### MATERIAL PROVIDED
※

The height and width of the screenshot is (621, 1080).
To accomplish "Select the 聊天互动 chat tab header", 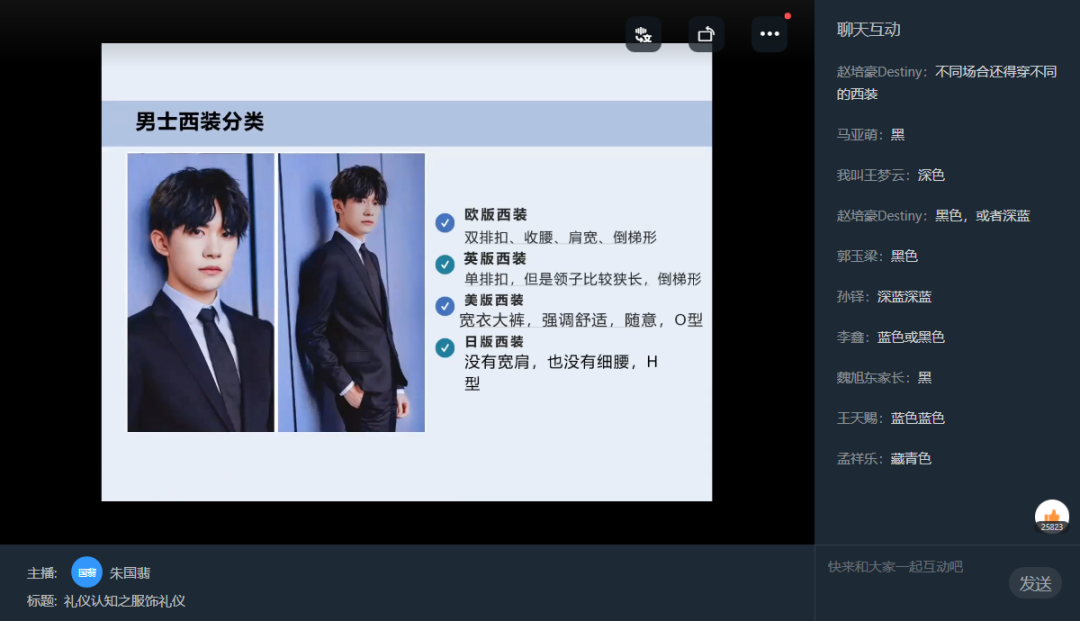I will [869, 30].
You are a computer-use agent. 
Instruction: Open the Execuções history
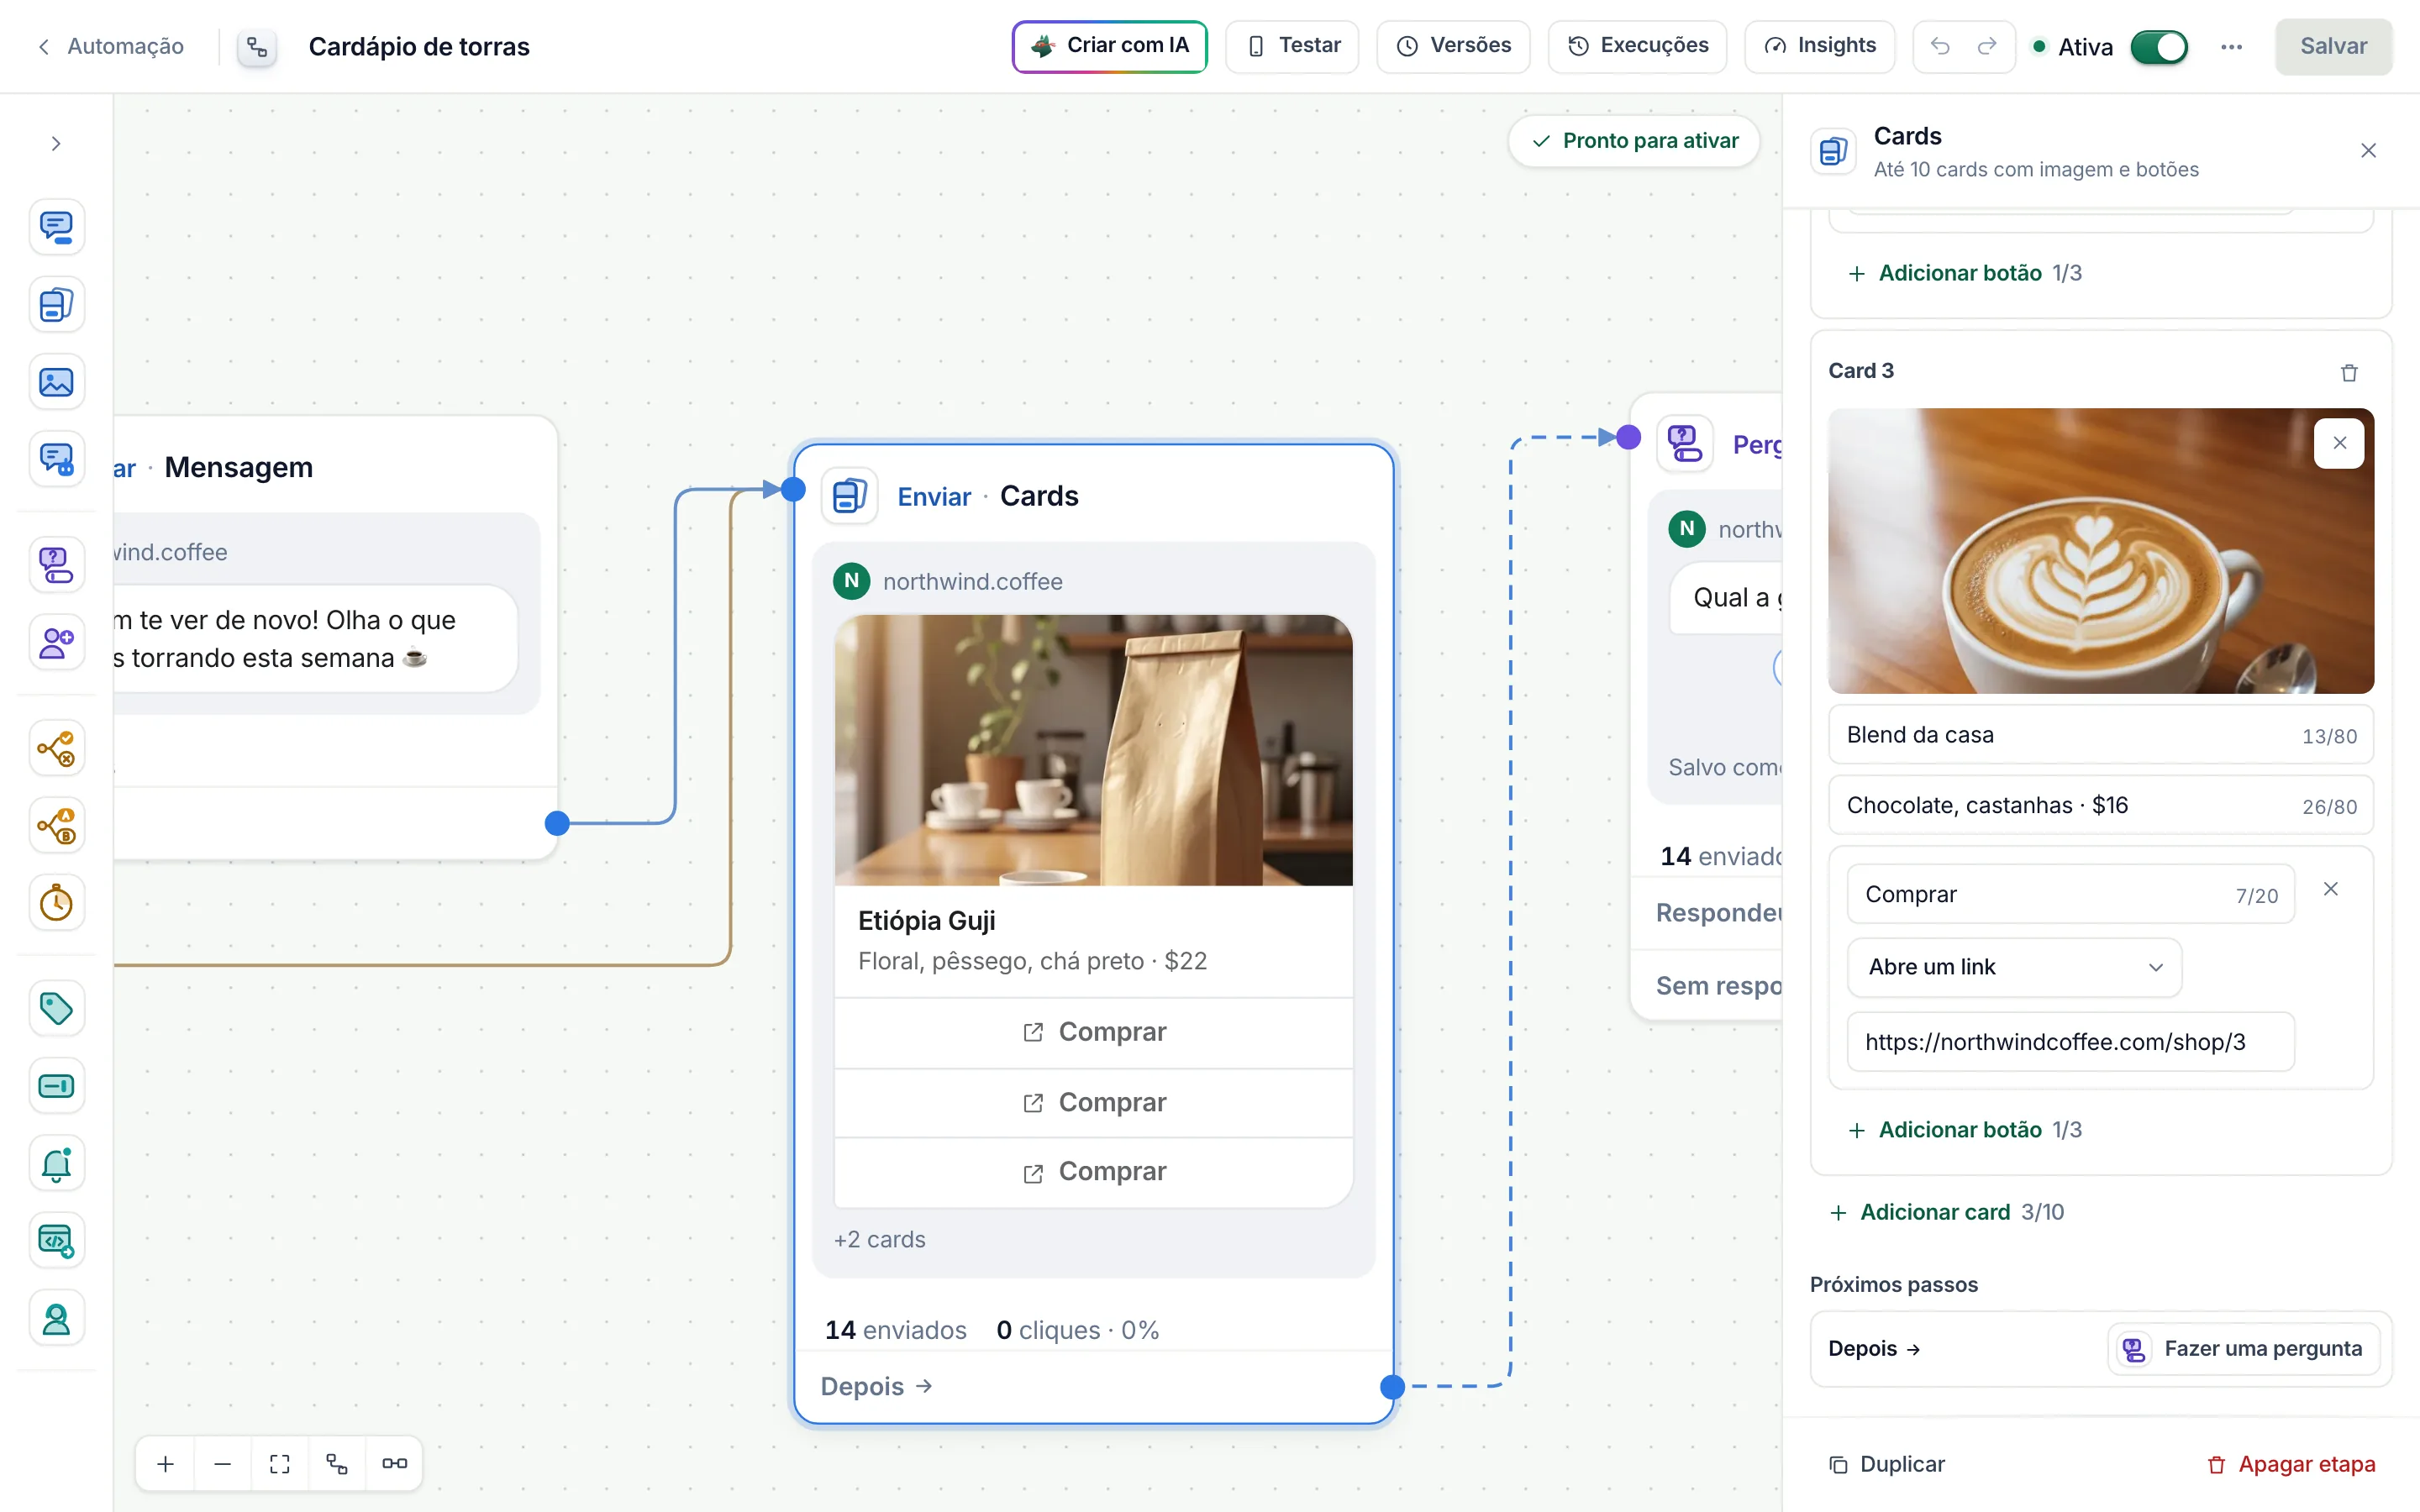pos(1637,46)
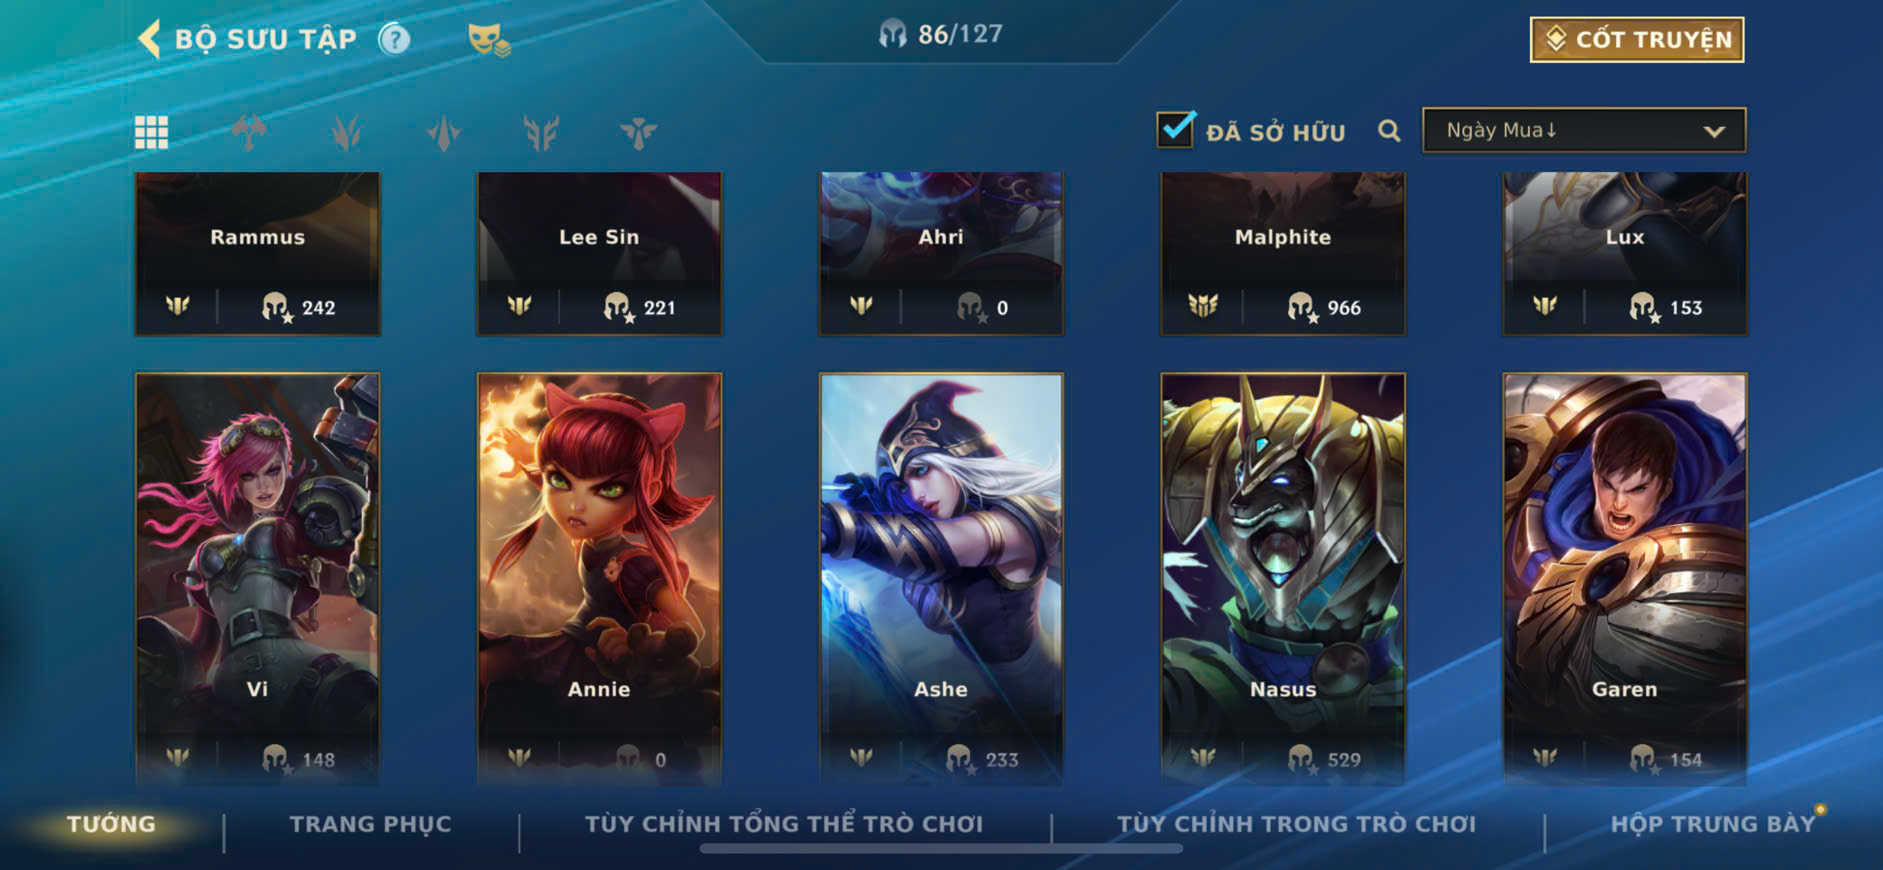Open the Hộp Trưng Bày tab
This screenshot has height=870, width=1883.
[x=1713, y=824]
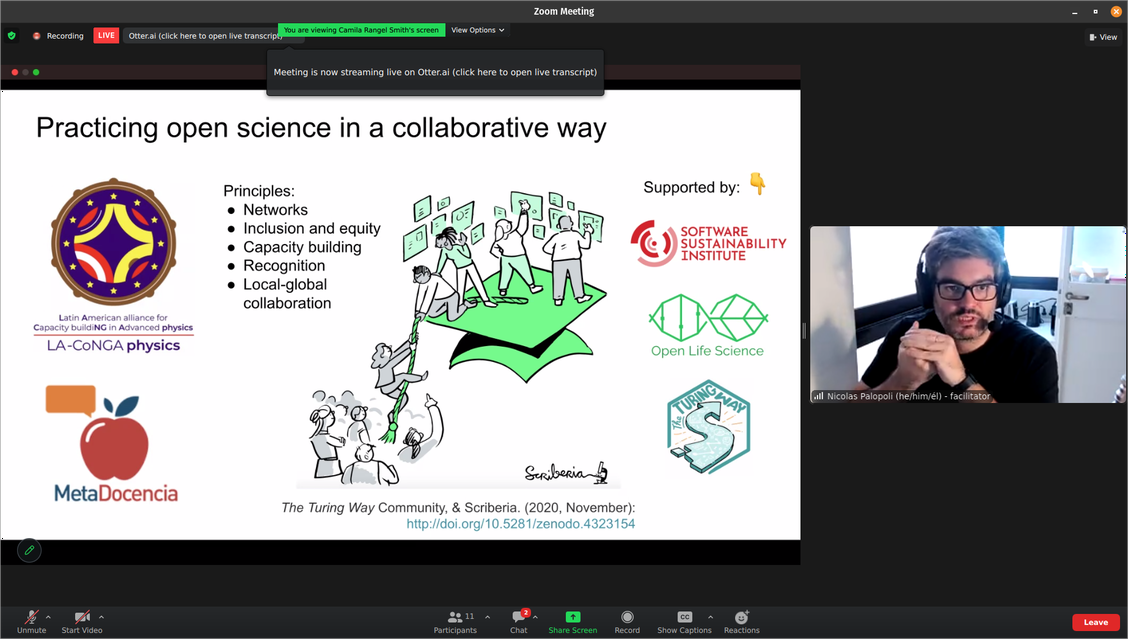Image resolution: width=1128 pixels, height=639 pixels.
Task: Click the red LIVE streaming badge
Action: 106,35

※

### WHAT THE TASK ASKS
From the line with "You are a computer-use agent." through the final line of the data above, copy everything exactly, both ends included, but not the pictures.

### EXERCISE OUTPUT
You are a computer-use agent. 
Instruction: Open the Execuções history
pos(1637,46)
Open the Hộp Trưng Bày tab
This screenshot has height=870, width=1883.
[x=1713, y=824]
Image resolution: width=1128 pixels, height=639 pixels.
Task: Click the red LIVE streaming badge
Action: 106,35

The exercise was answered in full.